# [Podany fragment]
........
Miasto

Zmarł Stanisław Cichoń

Zmarł Stanisław Cichoń
O śmierci Stanisława Cichonia na facebooku informuje Gazeta Myślenicka

W nocy z 22 na 23 listopada zmarł Stanisław Cichoń redaktor naczelny Gazety Myślenickiej, prezes PTTK Lubomir i nauczyciel

"W nocy z 22 na 23 listopada zmarł Stanisław Cichoń - wieloletni redaktor naczelny naszego tygodnika" - O Jego śmierci na swoim kanale na facebooku poinformował tygodnik. 

Stanisław Cichoń miał 54 lata. Od wielu lat był m.in. redaktorem naczelnym Gazety Myślenickiej, prezesem Polskiego Towarzystwa Turystyczno - Krajoznawczego oddział Lubomir Myślenice i nauczycielem. Był autorem rozdziału „Przyroda i geografia Myślenic” zamieszczonego w Monografii Myślenic.

Wszystkim bliskim składamy najszczersze kondolencje.

 Pogrzeb odbędzie się w środę 26 listopada o godz.13 w kościele w Polance.

 

Na ten temat piszecie również na forum:

Powiązane tematy

Komentarze (25)

  • 23 lis 2014

    jestem za, p.Staszkowi należy się aby trwał w naszej pamięci

    75 14 Odpowiedz
  • 23 lis 2014

    Jego imieniem powinni nazwać nowe rondo w Myślenicach

    78 26 Odpowiedz
  • 24 lis 2014

    Nie umiera ten, kto trwa w sercach i pamięci naszej”…Staszku, pozostaniesz w naszej pamięci na zawsze, jako ciepły , dobry człowiek, spiker na Dalinie, sercem oddany młodzieży i Dalinowi.Zawsze byłeś , jesteś i pozostaniesz. Wyrazy współczucia dla wszystkich,zwłaszcza dla rodziny. Cała młodzież , sztab szkoleniowy , działacze. Bez Ciebie Dalin i mecze już nie bedą miały tej atmosfery.
........
# [Cel zadania 1]
Wymień wszystkie funkcje Stanisława Cichonia podane w zdaniu zaczynającym się od słów „Od wielu lat był” w tekście o jego śmierci.
# [Cel zadania 2]
Kiedy i gdzie odbędzie się pogrzeb według tekstu o śmierci Stanisława Cichonia?
# [Cel zadania 3]
Oceń, czy poniższe stwierdzenia są zgodne z tekstem o śmierci Stanisława Cichonia. Przy każdym odpowiedz „tak” lub „nie” i przytocz rozstrzygające słowa tekstu.
(a) Stanisław Cichoń miał 54 lata.
(b) Stanisław Cichoń był autorem rozdziału o historii Myślenic w Monografii Myślenic.
(c) Pod tekstem znajduje się 30 komentarzy.

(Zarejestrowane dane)
........
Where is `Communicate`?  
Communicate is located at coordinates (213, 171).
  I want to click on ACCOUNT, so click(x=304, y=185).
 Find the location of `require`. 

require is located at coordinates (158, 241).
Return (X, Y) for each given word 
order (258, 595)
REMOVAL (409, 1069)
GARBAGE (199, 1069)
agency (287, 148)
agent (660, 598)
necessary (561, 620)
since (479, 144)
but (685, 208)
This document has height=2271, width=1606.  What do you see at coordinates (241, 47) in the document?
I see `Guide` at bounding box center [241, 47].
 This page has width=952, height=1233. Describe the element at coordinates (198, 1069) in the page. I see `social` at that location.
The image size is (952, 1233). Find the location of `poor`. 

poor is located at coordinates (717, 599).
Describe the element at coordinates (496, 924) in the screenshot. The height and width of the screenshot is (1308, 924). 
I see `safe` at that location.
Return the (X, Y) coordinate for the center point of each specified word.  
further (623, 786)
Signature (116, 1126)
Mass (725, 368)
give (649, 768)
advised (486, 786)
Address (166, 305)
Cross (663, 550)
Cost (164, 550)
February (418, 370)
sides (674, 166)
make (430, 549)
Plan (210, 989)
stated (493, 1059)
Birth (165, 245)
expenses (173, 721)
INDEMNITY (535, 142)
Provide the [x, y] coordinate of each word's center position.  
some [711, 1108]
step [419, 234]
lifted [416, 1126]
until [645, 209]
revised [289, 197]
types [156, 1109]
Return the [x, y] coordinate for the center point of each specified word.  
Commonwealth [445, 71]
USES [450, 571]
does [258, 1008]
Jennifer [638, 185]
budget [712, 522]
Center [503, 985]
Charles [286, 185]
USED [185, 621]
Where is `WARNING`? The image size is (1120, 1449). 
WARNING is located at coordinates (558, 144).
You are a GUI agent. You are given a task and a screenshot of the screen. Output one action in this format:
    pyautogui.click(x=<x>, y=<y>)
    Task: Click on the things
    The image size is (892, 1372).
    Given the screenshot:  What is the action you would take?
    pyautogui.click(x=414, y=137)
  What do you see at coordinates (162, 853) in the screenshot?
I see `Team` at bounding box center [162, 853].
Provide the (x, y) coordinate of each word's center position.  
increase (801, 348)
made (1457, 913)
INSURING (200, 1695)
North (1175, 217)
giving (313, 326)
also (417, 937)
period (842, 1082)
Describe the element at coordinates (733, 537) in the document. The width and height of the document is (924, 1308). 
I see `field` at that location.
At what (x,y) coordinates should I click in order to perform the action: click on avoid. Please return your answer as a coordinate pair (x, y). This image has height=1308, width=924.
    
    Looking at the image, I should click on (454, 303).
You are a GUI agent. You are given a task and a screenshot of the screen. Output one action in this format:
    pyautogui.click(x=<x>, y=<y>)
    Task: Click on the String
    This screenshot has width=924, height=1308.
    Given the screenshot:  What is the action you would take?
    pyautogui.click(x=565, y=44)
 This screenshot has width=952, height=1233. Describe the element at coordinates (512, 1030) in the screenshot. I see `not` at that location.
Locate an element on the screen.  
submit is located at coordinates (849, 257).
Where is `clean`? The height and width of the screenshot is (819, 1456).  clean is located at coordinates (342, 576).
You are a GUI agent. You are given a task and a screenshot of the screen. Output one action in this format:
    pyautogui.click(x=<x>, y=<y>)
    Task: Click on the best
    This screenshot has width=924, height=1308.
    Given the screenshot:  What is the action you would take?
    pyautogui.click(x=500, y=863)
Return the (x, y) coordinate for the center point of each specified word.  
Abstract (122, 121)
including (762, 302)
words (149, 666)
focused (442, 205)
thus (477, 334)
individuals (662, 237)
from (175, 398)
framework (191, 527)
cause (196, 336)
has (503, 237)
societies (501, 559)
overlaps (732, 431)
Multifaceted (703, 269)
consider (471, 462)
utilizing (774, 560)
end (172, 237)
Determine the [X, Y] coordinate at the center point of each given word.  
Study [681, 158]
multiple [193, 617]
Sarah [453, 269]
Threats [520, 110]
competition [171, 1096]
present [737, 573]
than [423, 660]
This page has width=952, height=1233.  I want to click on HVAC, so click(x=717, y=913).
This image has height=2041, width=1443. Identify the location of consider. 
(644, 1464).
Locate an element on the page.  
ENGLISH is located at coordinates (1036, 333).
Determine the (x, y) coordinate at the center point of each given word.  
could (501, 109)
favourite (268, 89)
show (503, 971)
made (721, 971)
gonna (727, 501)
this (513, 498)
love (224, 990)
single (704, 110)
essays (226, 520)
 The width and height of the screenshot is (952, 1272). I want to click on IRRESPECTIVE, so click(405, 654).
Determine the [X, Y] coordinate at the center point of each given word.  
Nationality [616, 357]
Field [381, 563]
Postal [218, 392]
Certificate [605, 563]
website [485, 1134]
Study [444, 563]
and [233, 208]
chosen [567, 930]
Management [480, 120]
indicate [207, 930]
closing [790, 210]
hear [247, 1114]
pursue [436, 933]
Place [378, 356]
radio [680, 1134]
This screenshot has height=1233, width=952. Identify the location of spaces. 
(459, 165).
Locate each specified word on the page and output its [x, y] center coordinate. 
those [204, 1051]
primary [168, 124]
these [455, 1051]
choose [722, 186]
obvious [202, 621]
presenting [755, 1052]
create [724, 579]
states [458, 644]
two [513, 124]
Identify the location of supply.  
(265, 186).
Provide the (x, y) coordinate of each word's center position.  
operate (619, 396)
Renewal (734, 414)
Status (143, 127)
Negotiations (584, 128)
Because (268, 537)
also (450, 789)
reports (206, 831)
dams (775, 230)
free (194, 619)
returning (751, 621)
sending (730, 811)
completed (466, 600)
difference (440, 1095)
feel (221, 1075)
........
# [Odpowiedź 1]
- redaktor naczelny Gazety Myślenickiej
- prezes Polskiego Towarzystwa Turystyczno - Krajoznawczego oddział Lubomir Myślenice
- nauczyciel

# [Odpowiedź 2]
W środę 26 listopada o godz. 13 w kościele w Polance.

# [Odpowiedź 3]
(a) Tak: „Stanisław Cichoń miał 54 lata.”
(b) Nie: „Był autorem rozdziału „Przyroda i geografia Myślenic” zamieszczonego w Monografii Myślenic.”
(c) Nie: „Komentarze (25)”